[Dataset entries]:
....................

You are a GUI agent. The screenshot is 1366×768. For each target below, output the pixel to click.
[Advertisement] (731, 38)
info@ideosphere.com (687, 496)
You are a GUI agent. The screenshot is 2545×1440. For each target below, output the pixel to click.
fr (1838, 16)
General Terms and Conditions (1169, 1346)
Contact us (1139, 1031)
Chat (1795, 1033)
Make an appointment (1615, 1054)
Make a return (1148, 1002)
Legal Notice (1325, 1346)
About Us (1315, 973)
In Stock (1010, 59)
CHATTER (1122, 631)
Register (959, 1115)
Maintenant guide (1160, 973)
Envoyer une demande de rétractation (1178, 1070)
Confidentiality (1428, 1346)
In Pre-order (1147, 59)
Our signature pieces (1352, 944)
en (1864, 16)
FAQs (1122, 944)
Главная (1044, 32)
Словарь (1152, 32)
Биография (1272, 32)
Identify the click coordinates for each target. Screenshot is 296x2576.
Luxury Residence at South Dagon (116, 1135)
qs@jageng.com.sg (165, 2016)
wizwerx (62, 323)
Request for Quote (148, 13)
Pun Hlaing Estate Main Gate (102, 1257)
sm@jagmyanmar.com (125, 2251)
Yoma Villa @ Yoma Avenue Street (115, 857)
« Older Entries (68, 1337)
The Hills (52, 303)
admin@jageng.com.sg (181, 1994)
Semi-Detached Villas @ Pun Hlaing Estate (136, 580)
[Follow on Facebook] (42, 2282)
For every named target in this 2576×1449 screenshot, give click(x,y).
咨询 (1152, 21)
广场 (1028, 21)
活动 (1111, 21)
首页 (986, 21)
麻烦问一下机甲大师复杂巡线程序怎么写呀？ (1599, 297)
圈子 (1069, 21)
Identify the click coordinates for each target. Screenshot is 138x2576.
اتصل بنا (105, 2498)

....................

[Task objective]:
For this exercise, all the data must be repeated exactly.

[Result for this exercise]:
You are a GUI agent. The screenshot is 1366×768. For each target below, output the pixel to click.
[Advertisement] (731, 38)
info@ideosphere.com (687, 496)
You are a GUI agent. The screenshot is 2545×1440. For each target below, output the pixel to click.
fr (1838, 16)
General Terms and Conditions (1169, 1346)
Contact us (1139, 1031)
Chat (1795, 1033)
Make an appointment (1615, 1054)
Make a return (1148, 1002)
Legal Notice (1325, 1346)
About Us (1315, 973)
In Stock (1010, 59)
CHATTER (1122, 631)
Register (959, 1115)
Maintenant guide (1160, 973)
Envoyer une demande de rétractation (1178, 1070)
Confidentiality (1428, 1346)
In Pre-order (1147, 59)
Our signature pieces (1352, 944)
en (1864, 16)
FAQs (1122, 944)
Главная (1044, 32)
Словарь (1152, 32)
Биография (1272, 32)
Identify the click coordinates for each target. Screenshot is 296x2576.
Luxury Residence at South Dagon (116, 1135)
qs@jageng.com.sg (165, 2016)
wizwerx (62, 323)
Request for Quote (148, 13)
Pun Hlaing Estate Main Gate (102, 1257)
sm@jagmyanmar.com (125, 2251)
Yoma Villa @ Yoma Avenue Street (115, 857)
« Older Entries (68, 1337)
The Hills (52, 303)
admin@jageng.com.sg (181, 1994)
Semi-Detached Villas @ Pun Hlaing Estate (136, 580)
[Follow on Facebook] (42, 2282)
For every named target in this 2576×1449 screenshot, give click(x,y).
咨询 (1152, 21)
广场 (1028, 21)
活动 (1111, 21)
首页 (986, 21)
麻烦问一下机甲大师复杂巡线程序怎么写呀？ (1599, 297)
圈子 (1069, 21)
Identify the click coordinates for each target. Screenshot is 138x2576.
اتصل بنا (105, 2498)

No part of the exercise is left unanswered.